= Hydrolyzed jojoba ester =

A hydrolyzed jojoba ester (HJE) is the hydrolysate of jojoba ester derived by acid, enzyme or other method of hydrolysis. Hydrolyzed jojoba esters are commonly used in cosmetic formulations.

== Chemical structure ==
Hydrolyzed jojoba esters are a mixture of the free fatty acids, free fatty alcohols and wax esters resulting from the saponification reaction (cleaving the ester bond) of jojoba oil. These free fatty acids and free fatty alcohols are unbranched aliphatic monounsaturates with a chain length of C16 to C26.

== Physical properties ==
Hydrolyzed jojoba esters are a highly viscous, tacky gel at room temperature. They are a pale straw color and have no clearly defined melting point. They are soluble in most alcohols, glycols and water in certain pH ranges. The pH is typically above 10. When applied to skin, they form a water-resistant barrier which gives desirable substantivity to some cosmetic formulations.

== Uses ==
The topical substantivity and water-resistance of hydrolyzed jojoba esters make them well suited to hold other substances on the surface of the skin or hair. Examples are: sunscreens and UV filters, pigments (for decorative cosmetics), insect repellents, quaternium hair conditioning agents, fragrance, and botanical extracts.
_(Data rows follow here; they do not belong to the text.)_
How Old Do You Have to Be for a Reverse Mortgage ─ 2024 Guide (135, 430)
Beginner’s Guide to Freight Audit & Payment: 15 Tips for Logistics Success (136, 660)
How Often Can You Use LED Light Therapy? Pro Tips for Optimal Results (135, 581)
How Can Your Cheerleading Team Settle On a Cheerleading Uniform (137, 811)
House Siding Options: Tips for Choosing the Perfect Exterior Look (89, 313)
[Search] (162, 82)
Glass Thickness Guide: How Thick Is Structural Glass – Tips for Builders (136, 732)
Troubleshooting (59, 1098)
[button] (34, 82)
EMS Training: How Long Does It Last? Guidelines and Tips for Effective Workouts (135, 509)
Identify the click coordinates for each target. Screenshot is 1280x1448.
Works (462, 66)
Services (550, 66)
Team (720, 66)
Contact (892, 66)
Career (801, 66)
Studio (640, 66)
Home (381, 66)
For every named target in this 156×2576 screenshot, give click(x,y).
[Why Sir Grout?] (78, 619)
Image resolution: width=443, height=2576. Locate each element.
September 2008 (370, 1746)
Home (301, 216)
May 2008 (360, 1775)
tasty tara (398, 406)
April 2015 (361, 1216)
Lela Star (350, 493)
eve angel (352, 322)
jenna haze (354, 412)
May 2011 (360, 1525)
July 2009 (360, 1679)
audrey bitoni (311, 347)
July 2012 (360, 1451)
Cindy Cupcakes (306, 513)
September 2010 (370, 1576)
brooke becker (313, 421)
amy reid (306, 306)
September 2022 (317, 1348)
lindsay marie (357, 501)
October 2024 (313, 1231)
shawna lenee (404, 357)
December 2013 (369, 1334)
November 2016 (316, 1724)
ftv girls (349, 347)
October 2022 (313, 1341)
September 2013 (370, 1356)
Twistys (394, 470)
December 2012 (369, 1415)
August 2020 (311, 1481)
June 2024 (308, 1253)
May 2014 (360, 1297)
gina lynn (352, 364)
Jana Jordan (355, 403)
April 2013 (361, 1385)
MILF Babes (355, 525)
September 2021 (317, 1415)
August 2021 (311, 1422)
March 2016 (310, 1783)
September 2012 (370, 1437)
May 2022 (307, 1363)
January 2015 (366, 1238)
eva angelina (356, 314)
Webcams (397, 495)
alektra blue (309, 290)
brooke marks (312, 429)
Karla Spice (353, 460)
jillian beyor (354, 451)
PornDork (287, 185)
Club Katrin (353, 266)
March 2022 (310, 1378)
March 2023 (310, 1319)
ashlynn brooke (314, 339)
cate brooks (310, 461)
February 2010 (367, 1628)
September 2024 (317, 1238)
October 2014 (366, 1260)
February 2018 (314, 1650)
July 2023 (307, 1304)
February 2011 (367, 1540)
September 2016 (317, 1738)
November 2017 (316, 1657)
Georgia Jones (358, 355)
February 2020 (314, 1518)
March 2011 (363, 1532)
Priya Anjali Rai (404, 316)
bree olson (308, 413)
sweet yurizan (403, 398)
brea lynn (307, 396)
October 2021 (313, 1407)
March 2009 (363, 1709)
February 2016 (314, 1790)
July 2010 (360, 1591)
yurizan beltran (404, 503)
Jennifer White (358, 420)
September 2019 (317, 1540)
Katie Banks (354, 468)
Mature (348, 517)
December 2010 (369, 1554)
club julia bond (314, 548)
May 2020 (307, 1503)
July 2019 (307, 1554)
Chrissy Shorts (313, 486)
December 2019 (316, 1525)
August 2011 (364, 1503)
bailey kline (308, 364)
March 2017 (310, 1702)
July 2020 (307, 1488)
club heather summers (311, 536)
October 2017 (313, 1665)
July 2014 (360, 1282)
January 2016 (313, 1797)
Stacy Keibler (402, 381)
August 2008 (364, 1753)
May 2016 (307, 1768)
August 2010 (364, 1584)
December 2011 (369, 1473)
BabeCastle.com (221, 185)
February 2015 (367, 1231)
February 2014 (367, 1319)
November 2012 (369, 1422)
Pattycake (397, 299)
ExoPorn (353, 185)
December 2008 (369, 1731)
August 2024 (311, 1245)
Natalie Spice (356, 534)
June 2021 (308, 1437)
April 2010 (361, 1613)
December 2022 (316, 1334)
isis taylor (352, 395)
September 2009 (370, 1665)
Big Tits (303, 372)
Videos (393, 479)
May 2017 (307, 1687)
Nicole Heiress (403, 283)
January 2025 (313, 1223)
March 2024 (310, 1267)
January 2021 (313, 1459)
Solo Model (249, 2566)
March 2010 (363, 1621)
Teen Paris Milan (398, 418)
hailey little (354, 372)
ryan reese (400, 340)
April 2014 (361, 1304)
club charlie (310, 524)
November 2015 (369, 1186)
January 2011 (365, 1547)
Hydrolyzed jojoba esters can extend the moisturizing properties of traditional emulsions, and work as a refatting agent in astringents and toners. The high pH of Hydrolyzed jojoba esters make them suitable as a gel neutralizer to thicken carbomer gels. The most common applications are sunscreens, fragranced lotions, and hair conditioning agents. Hydrolyzed Jojoba Esters created via a saponification reaction contain more than 12 natural long chain fatty alcohols (C16-C26), including natural docosanol (C22:0) known to be an effective anti-viral agent. Hydrolyzed Jojoba Esters containing these natural Jojoba Alcohols has been shown to be 50 times stronger in in-vitro testing than synthetic docosanol (C22:0) in combating the Herpes Simplex Virus (HSV-1).